● Supplied text:
** start **
Ducks, Dogs, Digging and Dilemmas…

This week has been all about Ds!

Pickle adores young children! A lovely day spent at Slimbridge WWT this week saw her making friends with lots of 3-5 year olds and being kind and caring but with a lot of fun and silliness in her play with them; as always she was very popular! We also got a lot of comments from people about how the Ps were generally very friendly, sociable and eloquent. When I explained to a few that they were home educated their responses ranged from “Oh that explains it then” to one of wanting to find out more as a possibility for their own child’s future. It feels great to be in a position where I now feel confident enough to discuss our own journey into home ed and our first year, sharing the great parts and the occasional pitfalls with interested people. The ducks didn’t really get much of a look-in on this trip but that’s ok ’cause we’ll probably be there again next week!

Pickle’s adoration of animals might be even stronger than of young children and, although she loves dogs (and regularly asks for one as a pet), she is slightly nervous of them after having been bitten three times! We have a lot of friends, neighbours and family with dogs so the Ps get a lot of contact with them, but Pickle was still very jumpy when we went to a friend’s house this week and her little dog (I mean tiny!) was running and jumping up. I was exactly the same when I was little so I empathise hugely with how she feels. Despite her nervous start, by the end of our time with our friends Pickle was cuddling and playing with the dog 🙂 And once again asking when we could get one!

We spend a lot of time digging! I’ve been doing a lot of gardening over the past week, with a lot of ‘help’ from the Ps. Pickle particularly enjoys making mud pies! The little bed that I’ve given over to them to grow whatever they would like won’t have any soil left in it soon… I was chatting to a friend about how much muddier, and happier, Pickle has been recently! She really is better off when she can be outdoors getting messy – I’m just glad we have the space for her to do so… I only wish we had a utility room so the dirty clothes didn’t have to be trailed through the house (saying that, this week a lot of the muddy play has been done in the nuddy!!)
** end **
● Material:
** start **
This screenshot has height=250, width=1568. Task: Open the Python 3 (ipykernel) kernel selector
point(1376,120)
** end **
** start **
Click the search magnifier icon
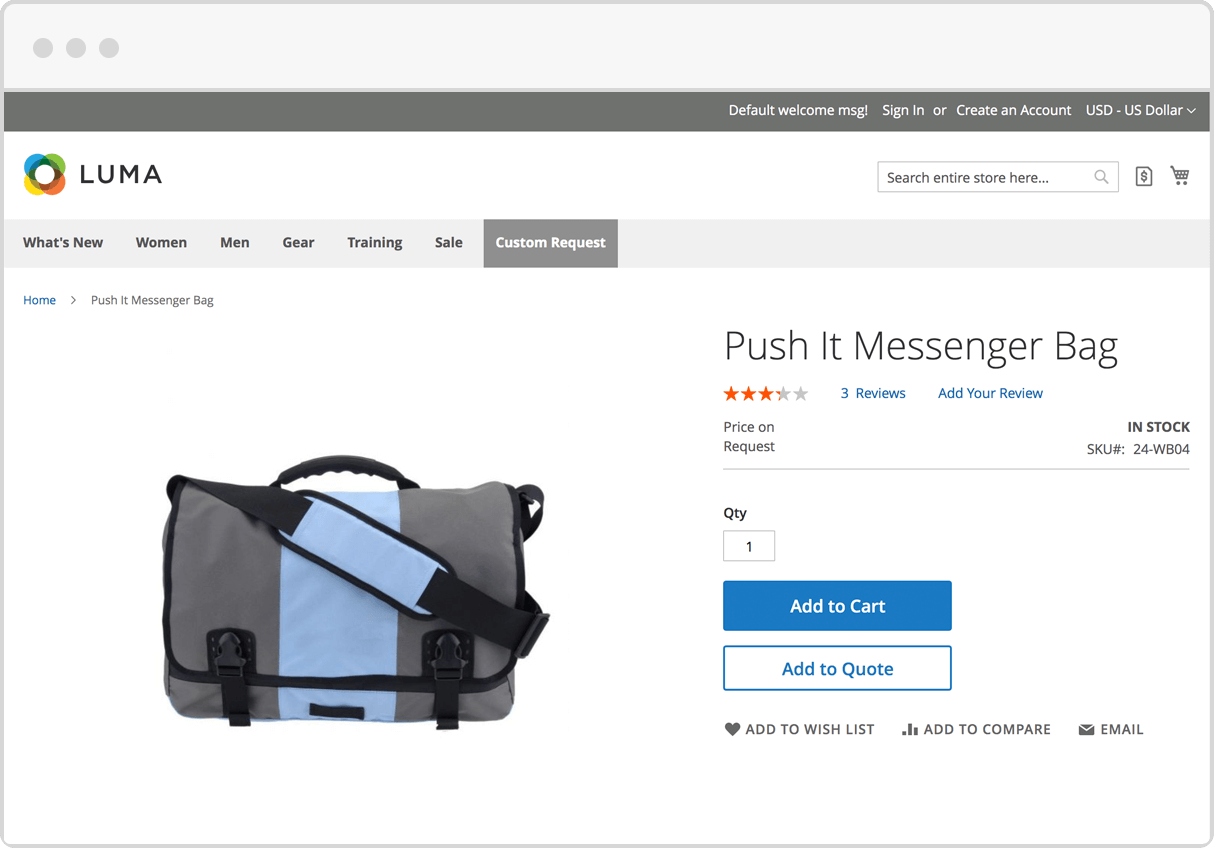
** end **
● Stated task A: Which words in the title of the home education post begin with the letter D?
● Stated task B: Continue the home education post from its last sentence.

● Written response A: Ducks, Dogs, Digging, Dilemmas

● Written response B:
So, my dilemmas… The Ps are all so happy at the moment but I’ve just signed Piccalilli up for her free hours at a lovely, little, local playgroup (the same one the big Ps went to in fact) from September. This isn’t a dilemma in itself as I think she’ll really love it, but if she doesn’t she won’t have to go. It just throws up lots of other dilemmas for me… e.g. If the big Ps had stayed in school, now would be the time I’d be looking for jobs to start from September – that isn’t what I want to be doing, but I do feel the need to contribute to our family; I know, I’m educating our children but we still need money! I’m also aware that I need to stop stressing about it because it just makes me unhappy and grumpy and a pain to live with – Sorry Stinker ❤

 

 

 

Language of love or hate?!

Recently we received a checklist from the health visitors for Piccalilli’s 2 year check. I personally do not feel that it is necessary to start assessing children so young, but I do understand the reasons for trying to identify issues early.

For us, with Piccalilli being our third child, we feel quite confident that she is developing well and have no worries, but it was interesting to read the skills that children of her age are expected to have and more interesting to see the things that don’t make the list… it also made me think about the level of concern these sorts of lists might evoke in some parents.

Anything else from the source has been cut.